** What the exercise asks **
Write out all of the following entries verbatim, keeping every line unchanged.

-- Start --

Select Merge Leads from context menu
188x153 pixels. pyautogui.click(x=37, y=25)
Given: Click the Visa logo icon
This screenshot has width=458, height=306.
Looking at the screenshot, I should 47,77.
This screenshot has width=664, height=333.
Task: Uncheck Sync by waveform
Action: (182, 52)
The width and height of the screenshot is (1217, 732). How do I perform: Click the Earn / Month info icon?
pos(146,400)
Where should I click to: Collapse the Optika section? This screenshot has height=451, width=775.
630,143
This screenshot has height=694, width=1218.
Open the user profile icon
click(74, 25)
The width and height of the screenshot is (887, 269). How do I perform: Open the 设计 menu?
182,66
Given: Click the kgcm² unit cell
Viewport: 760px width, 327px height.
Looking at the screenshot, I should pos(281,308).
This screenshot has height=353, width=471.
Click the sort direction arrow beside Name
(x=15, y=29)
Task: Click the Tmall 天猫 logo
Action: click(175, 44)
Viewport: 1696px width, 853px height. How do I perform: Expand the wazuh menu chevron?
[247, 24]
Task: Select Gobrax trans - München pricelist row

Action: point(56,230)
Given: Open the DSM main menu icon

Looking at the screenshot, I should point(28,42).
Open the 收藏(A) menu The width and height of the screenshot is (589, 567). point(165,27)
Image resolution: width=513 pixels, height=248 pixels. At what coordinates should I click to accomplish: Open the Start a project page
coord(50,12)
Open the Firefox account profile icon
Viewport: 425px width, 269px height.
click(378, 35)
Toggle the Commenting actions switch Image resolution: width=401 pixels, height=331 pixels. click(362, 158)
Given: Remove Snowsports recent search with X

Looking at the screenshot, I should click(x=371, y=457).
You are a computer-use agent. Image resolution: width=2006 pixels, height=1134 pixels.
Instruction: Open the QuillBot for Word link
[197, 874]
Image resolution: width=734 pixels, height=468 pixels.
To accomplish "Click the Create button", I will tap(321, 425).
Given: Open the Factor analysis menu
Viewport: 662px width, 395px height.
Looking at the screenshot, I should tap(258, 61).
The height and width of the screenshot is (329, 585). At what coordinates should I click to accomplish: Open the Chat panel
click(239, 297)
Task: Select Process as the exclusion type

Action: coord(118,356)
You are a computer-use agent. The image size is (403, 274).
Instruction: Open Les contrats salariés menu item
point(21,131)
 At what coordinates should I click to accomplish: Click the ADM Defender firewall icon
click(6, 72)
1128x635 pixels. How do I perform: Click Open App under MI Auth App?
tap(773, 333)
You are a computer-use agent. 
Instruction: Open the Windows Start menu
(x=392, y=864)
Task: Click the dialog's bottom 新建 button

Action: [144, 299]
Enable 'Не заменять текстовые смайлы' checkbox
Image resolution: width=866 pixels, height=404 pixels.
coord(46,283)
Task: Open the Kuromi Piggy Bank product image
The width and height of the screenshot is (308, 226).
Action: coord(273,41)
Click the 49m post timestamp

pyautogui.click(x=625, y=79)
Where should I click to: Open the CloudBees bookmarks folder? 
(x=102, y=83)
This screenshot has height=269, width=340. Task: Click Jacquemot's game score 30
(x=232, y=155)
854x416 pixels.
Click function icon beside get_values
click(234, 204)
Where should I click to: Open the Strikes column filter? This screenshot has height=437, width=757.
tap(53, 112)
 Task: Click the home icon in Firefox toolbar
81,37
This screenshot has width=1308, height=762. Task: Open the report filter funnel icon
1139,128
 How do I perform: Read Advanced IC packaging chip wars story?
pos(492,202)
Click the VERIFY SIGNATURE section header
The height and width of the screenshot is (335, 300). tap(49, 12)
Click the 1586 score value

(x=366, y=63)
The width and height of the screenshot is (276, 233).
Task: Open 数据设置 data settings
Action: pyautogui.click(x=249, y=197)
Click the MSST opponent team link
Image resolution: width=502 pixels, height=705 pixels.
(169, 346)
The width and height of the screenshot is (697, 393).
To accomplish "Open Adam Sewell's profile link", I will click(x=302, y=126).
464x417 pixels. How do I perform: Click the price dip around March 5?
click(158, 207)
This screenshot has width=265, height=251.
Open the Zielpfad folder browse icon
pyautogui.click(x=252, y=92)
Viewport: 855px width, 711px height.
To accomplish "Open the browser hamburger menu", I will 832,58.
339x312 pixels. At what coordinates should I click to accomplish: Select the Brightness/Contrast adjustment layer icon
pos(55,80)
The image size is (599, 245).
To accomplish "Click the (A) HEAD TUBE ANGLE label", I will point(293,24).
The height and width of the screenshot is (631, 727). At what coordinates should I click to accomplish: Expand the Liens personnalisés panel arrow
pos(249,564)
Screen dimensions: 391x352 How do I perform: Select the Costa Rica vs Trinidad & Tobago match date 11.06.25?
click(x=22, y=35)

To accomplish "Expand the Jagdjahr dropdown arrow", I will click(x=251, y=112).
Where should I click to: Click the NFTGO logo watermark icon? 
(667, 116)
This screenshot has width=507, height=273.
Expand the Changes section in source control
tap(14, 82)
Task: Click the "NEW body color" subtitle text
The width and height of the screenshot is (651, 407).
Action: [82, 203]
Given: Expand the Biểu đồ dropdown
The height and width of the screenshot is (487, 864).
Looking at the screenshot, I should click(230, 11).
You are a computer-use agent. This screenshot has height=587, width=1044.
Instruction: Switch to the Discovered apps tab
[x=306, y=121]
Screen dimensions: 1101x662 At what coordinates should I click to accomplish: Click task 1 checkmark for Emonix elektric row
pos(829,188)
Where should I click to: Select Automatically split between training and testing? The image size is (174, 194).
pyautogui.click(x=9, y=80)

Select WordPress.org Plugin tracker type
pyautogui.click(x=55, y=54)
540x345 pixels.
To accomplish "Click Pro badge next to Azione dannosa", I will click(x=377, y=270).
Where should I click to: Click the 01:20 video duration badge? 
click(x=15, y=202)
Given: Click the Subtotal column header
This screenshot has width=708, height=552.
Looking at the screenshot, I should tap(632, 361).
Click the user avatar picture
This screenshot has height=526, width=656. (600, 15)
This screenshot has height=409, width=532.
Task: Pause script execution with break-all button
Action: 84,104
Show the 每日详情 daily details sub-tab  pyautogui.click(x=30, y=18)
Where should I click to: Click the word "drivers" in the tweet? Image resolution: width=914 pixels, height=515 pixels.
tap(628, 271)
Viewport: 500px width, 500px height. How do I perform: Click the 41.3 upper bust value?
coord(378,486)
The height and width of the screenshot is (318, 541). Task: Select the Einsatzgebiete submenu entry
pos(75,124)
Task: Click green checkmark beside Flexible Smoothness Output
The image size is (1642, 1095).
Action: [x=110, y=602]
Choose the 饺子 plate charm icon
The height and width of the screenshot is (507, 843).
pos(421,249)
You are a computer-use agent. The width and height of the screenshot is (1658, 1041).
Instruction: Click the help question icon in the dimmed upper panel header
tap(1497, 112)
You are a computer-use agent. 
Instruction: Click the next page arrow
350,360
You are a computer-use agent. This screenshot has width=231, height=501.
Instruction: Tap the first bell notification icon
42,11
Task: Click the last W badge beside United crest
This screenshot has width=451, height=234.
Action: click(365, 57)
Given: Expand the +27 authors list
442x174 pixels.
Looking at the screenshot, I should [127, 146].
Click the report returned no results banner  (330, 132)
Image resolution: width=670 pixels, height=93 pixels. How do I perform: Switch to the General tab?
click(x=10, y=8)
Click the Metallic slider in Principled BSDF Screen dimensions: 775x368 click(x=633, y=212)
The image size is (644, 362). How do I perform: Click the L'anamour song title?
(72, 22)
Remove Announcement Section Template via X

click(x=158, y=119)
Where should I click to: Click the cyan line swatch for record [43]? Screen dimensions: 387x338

-- End --

** Response for this exercise **
Select Merge Leads from context menu
188x153 pixels. pyautogui.click(x=37, y=25)
Given: Click the Visa logo icon
This screenshot has width=458, height=306.
Looking at the screenshot, I should 47,77.
This screenshot has width=664, height=333.
Task: Uncheck Sync by waveform
Action: (182, 52)
The width and height of the screenshot is (1217, 732). How do I perform: Click the Earn / Month info icon?
pos(146,400)
Where should I click to: Collapse the Optika section? This screenshot has height=451, width=775.
630,143
This screenshot has height=694, width=1218.
Open the user profile icon
click(74, 25)
The width and height of the screenshot is (887, 269). How do I perform: Open the 设计 menu?
182,66
Given: Click the kgcm² unit cell
Viewport: 760px width, 327px height.
Looking at the screenshot, I should pos(281,308).
This screenshot has height=353, width=471.
Click the sort direction arrow beside Name
(x=15, y=29)
Task: Click the Tmall 天猫 logo
Action: click(175, 44)
Viewport: 1696px width, 853px height. How do I perform: Expand the wazuh menu chevron?
[247, 24]
Task: Select Gobrax trans - München pricelist row

Action: point(56,230)
Given: Open the DSM main menu icon

Looking at the screenshot, I should point(28,42).
Open the 收藏(A) menu The width and height of the screenshot is (589, 567). point(165,27)
Image resolution: width=513 pixels, height=248 pixels. At what coordinates should I click to accomplish: Open the Start a project page
coord(50,12)
Open the Firefox account profile icon
Viewport: 425px width, 269px height.
click(378, 35)
Toggle the Commenting actions switch Image resolution: width=401 pixels, height=331 pixels. click(362, 158)
Given: Remove Snowsports recent search with X

Looking at the screenshot, I should click(x=371, y=457).
You are a computer-use agent. Image resolution: width=2006 pixels, height=1134 pixels.
Instruction: Open the QuillBot for Word link
[197, 874]
Image resolution: width=734 pixels, height=468 pixels.
To accomplish "Click the Create button", I will tap(321, 425).
Given: Open the Factor analysis menu
Viewport: 662px width, 395px height.
Looking at the screenshot, I should tap(258, 61).
The height and width of the screenshot is (329, 585). At what coordinates should I click to accomplish: Open the Chat panel
click(239, 297)
Task: Select Process as the exclusion type

Action: coord(118,356)
You are a computer-use agent. The image size is (403, 274).
Instruction: Open Les contrats salariés menu item
point(21,131)
 At what coordinates should I click to accomplish: Click the ADM Defender firewall icon
click(6, 72)
1128x635 pixels. How do I perform: Click Open App under MI Auth App?
tap(773, 333)
You are a computer-use agent. 
Instruction: Open the Windows Start menu
(x=392, y=864)
Task: Click the dialog's bottom 新建 button

Action: [144, 299]
Enable 'Не заменять текстовые смайлы' checkbox
Image resolution: width=866 pixels, height=404 pixels.
coord(46,283)
Task: Open the Kuromi Piggy Bank product image
The width and height of the screenshot is (308, 226).
Action: coord(273,41)
Click the 49m post timestamp

pyautogui.click(x=625, y=79)
Where should I click to: Open the CloudBees bookmarks folder? 
(x=102, y=83)
This screenshot has height=269, width=340. Task: Click Jacquemot's game score 30
(x=232, y=155)
854x416 pixels.
Click function icon beside get_values
click(234, 204)
Where should I click to: Open the Strikes column filter? This screenshot has height=437, width=757.
tap(53, 112)
 Task: Click the home icon in Firefox toolbar
81,37
This screenshot has width=1308, height=762. Task: Open the report filter funnel icon
1139,128
 How do I perform: Read Advanced IC packaging chip wars story?
pos(492,202)
Click the VERIFY SIGNATURE section header
The height and width of the screenshot is (335, 300). tap(49, 12)
Click the 1586 score value

(x=366, y=63)
The width and height of the screenshot is (276, 233).
Task: Open 数据设置 data settings
Action: pyautogui.click(x=249, y=197)
Click the MSST opponent team link
Image resolution: width=502 pixels, height=705 pixels.
(169, 346)
The width and height of the screenshot is (697, 393).
To accomplish "Open Adam Sewell's profile link", I will click(x=302, y=126).
464x417 pixels. How do I perform: Click the price dip around March 5?
click(158, 207)
This screenshot has width=265, height=251.
Open the Zielpfad folder browse icon
pyautogui.click(x=252, y=92)
Viewport: 855px width, 711px height.
To accomplish "Open the browser hamburger menu", I will 832,58.
339x312 pixels. At what coordinates should I click to accomplish: Select the Brightness/Contrast adjustment layer icon
pos(55,80)
The image size is (599, 245).
To accomplish "Click the (A) HEAD TUBE ANGLE label", I will point(293,24).
The height and width of the screenshot is (631, 727). At what coordinates should I click to accomplish: Expand the Liens personnalisés panel arrow
pos(249,564)
Screen dimensions: 391x352 How do I perform: Select the Costa Rica vs Trinidad & Tobago match date 11.06.25?
click(x=22, y=35)

To accomplish "Expand the Jagdjahr dropdown arrow", I will click(x=251, y=112).
Where should I click to: Click the NFTGO logo watermark icon? 
(667, 116)
This screenshot has width=507, height=273.
Expand the Changes section in source control
tap(14, 82)
Task: Click the "NEW body color" subtitle text
The width and height of the screenshot is (651, 407).
Action: [82, 203]
Given: Expand the Biểu đồ dropdown
The height and width of the screenshot is (487, 864).
Looking at the screenshot, I should click(230, 11).
You are a computer-use agent. This screenshot has height=587, width=1044.
Instruction: Switch to the Discovered apps tab
[x=306, y=121]
Screen dimensions: 1101x662 At what coordinates should I click to accomplish: Click task 1 checkmark for Emonix elektric row
pos(829,188)
Where should I click to: Select Automatically split between training and testing? The image size is (174, 194).
pyautogui.click(x=9, y=80)

Select WordPress.org Plugin tracker type
pyautogui.click(x=55, y=54)
540x345 pixels.
To accomplish "Click Pro badge next to Azione dannosa", I will click(x=377, y=270).
Where should I click to: Click the 01:20 video duration badge? 
click(x=15, y=202)
Given: Click the Subtotal column header
This screenshot has width=708, height=552.
Looking at the screenshot, I should tap(632, 361).
Click the user avatar picture
This screenshot has height=526, width=656. (600, 15)
This screenshot has height=409, width=532.
Task: Pause script execution with break-all button
Action: 84,104
Show the 每日详情 daily details sub-tab  pyautogui.click(x=30, y=18)
Where should I click to: Click the word "drivers" in the tweet? Image resolution: width=914 pixels, height=515 pixels.
tap(628, 271)
Viewport: 500px width, 500px height. How do I perform: Click the 41.3 upper bust value?
coord(378,486)
The height and width of the screenshot is (318, 541). Task: Select the Einsatzgebiete submenu entry
pos(75,124)
Task: Click green checkmark beside Flexible Smoothness Output
The image size is (1642, 1095).
Action: [x=110, y=602]
Choose the 饺子 plate charm icon
The height and width of the screenshot is (507, 843).
pos(421,249)
You are a computer-use agent. The width and height of the screenshot is (1658, 1041).
Instruction: Click the help question icon in the dimmed upper panel header
tap(1497, 112)
You are a computer-use agent. 
Instruction: Click the next page arrow
350,360
You are a computer-use agent. This screenshot has width=231, height=501.
Instruction: Tap the first bell notification icon
42,11
Task: Click the last W badge beside United crest
This screenshot has width=451, height=234.
Action: click(365, 57)
Given: Expand the +27 authors list
442x174 pixels.
Looking at the screenshot, I should [127, 146].
Click the report returned no results banner  (330, 132)
Image resolution: width=670 pixels, height=93 pixels. How do I perform: Switch to the General tab?
click(x=10, y=8)
Click the Metallic slider in Principled BSDF Screen dimensions: 775x368 click(x=633, y=212)
The image size is (644, 362). How do I perform: Click the L'anamour song title?
(72, 22)
Remove Announcement Section Template via X

click(x=158, y=119)
Where should I click to: Click the cyan line swatch for record [43]? Screen dimensions: 387x338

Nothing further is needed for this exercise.